The viewer’s movement is essential to the installation. The two circular forms on the walls act as anchors at each end of the space and the stones on the floor create a path that flows between them. As people move around the work they become aware of their own pace, balance, and presence in the room. I want the installation to feel like an encounter, almost like entering a symbolic landscape. Their shifting perspective changes what the piece reveals and this dynamic exchange is something I value. It mirrors the way the work was created through movement, observation, and slow accumulation.
You describe the work as reflecting non linear pathways of creative discovery. Can you share a moment during the residency when the direction of the project shifted unexpectedly?
Non linear discovery is at the heart of how I work. I usually enter a project with a plan that is about sixty percent formed and I intentionally leave the remaining forty percent open. That openness gives the work space to speak back. I listen closely to my inner dialogue and to the quiet cues that emerge throughout the day.
During my residency at the Banff Centre for Arts and Creativity there was a moment when the project revealed its own direction. I had placed a group of printed stones on the floor simply to clear space. As I moved around them it felt as if they were calling to climb upward and connect to the circular forms on the walls. That intuitive pull changed the entire project.
The pieces began to behave like a living system. They folded, climbed, and formed portals. Through daily action the work guided me toward a more expansive and immersive direction. This is how my strongest ideas emerge. It is a conversation between structure and intuition and a willingness to follow what feels true.
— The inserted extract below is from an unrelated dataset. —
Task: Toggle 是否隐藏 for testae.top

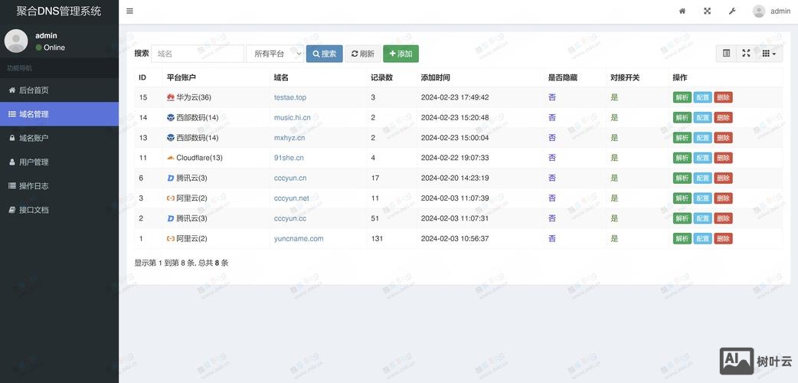Action: [552, 97]
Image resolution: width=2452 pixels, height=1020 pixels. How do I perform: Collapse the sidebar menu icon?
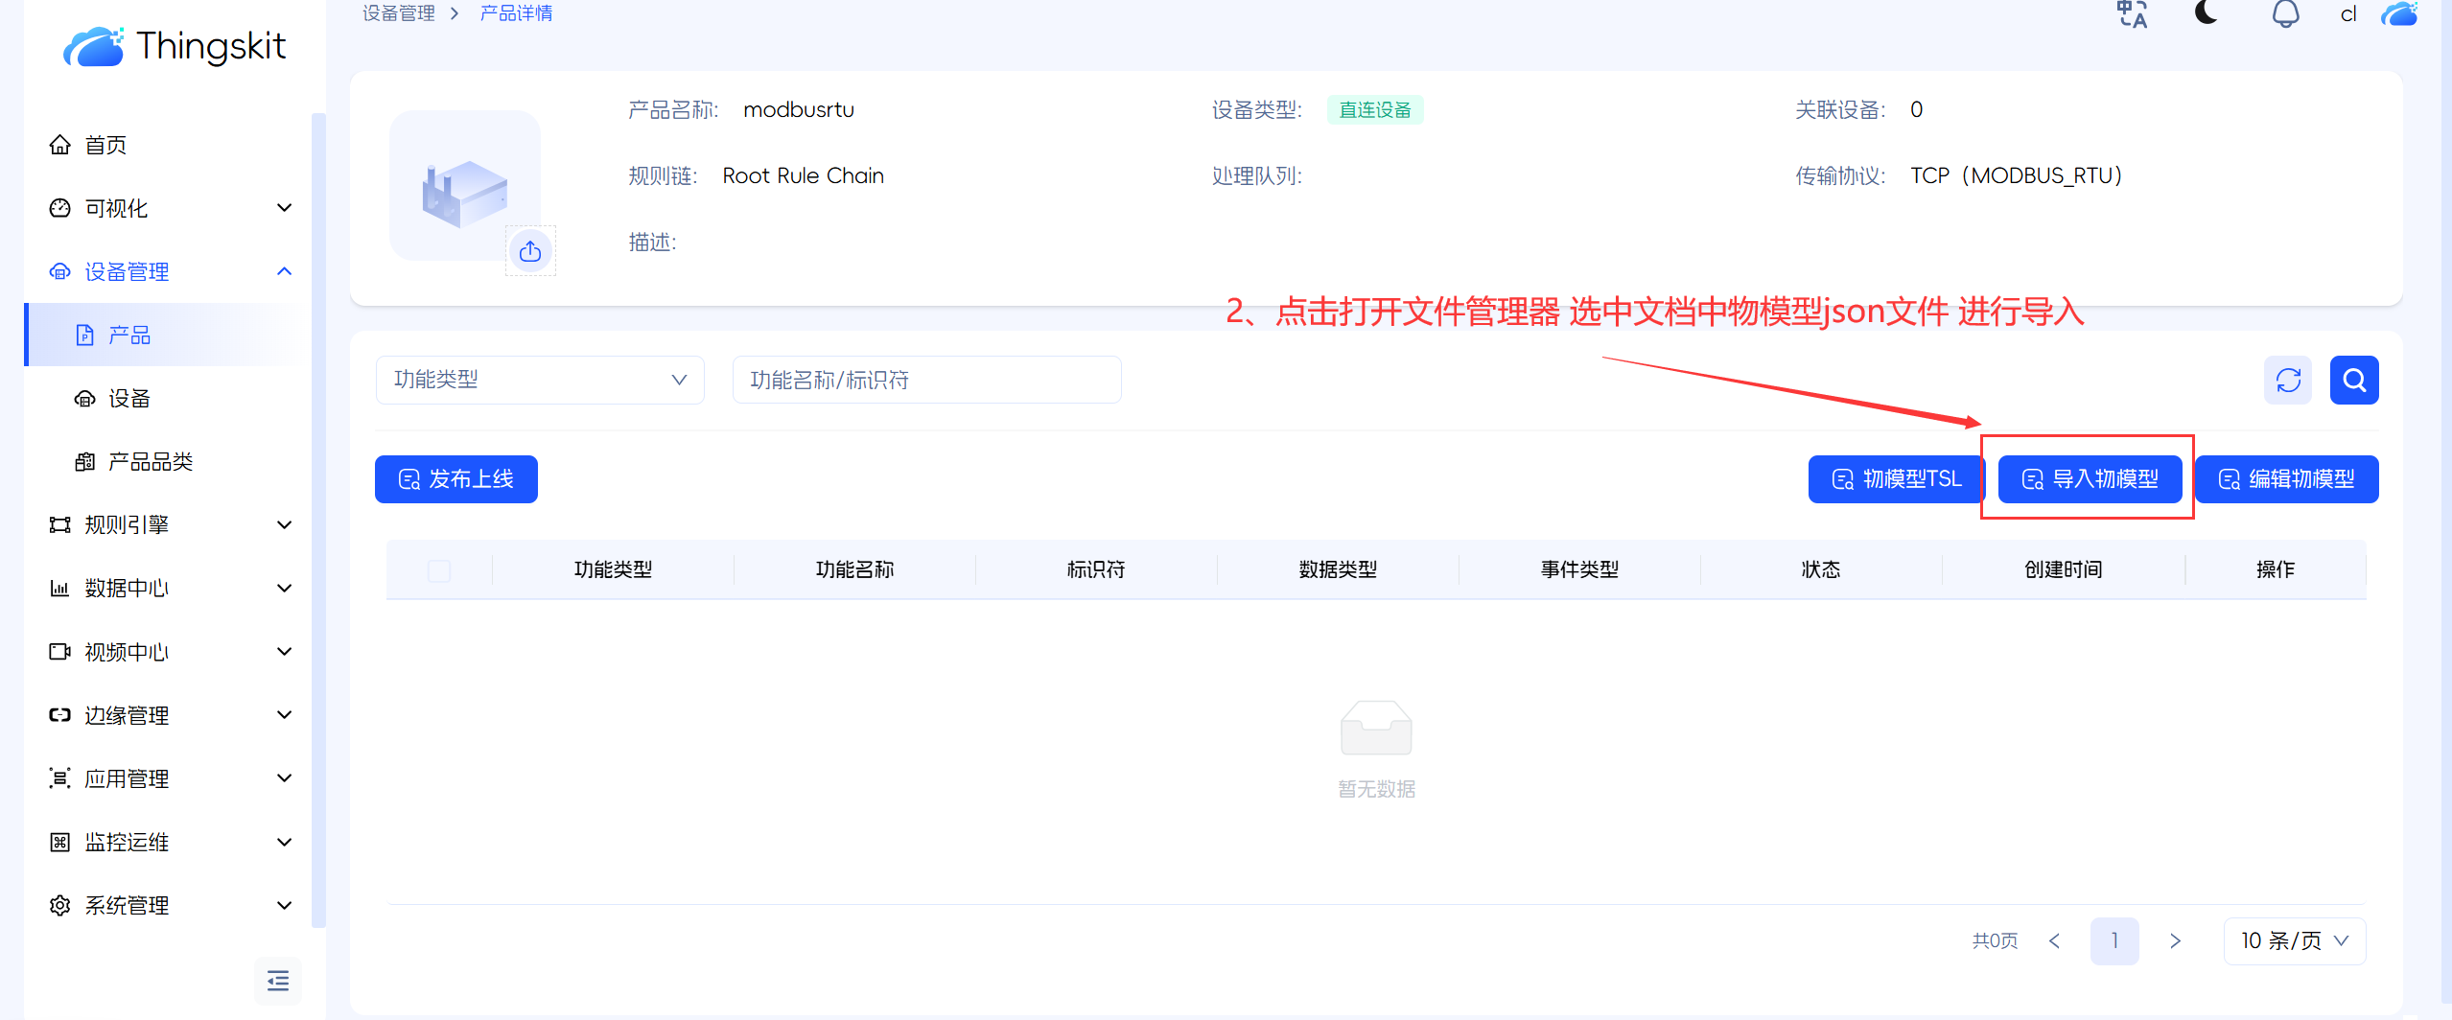tap(278, 981)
Mackenzie Browning | Installation View Alt | 2024
Walking and physical movement seem essential to this project. How does being in a landscape influence the way you compose and arrange your pieces?
Movement is essential to how I think. Hiking shaped the rhythm of my days in Banff. The act of climbing, pausing, taking in the view, and adjusting to terrain stays in my body long after I leave the trail. When I return to the studio I arrange the printed stones through similar gestures. I pace around the work, crouch down, shift my position, and respond physically to what is unfolding. The installation reflects the way a trail narrows, widens, and reveals new perspectives. The landscape becomes part of the work through these repeated movements and the memory of being in both the mountains and southern Ontario’s trails.
Mackenzie Browning | Installation View | 2024
Your work blurs the line between printmaking, sculpture, and installation. How do you see these disciplines interacting in your practice?
Printmaking is my starting point for everything. The CMYK layers build the depth and luminosity of the stones. Once the prints enter the space they begin to behave sculpturally. They shift between image and object and they activate the room around them. I am interested in how print can leave the frame, move across the wall, slip onto the floor, and function like temporary architecture. In Meander the printed stones act like a landscape that viewers move through. This expanded field of printmaking feels aligned with current conversations in contemporary art where disciplines flow into one another. I want my work to contribute meaningfully to that dialogue.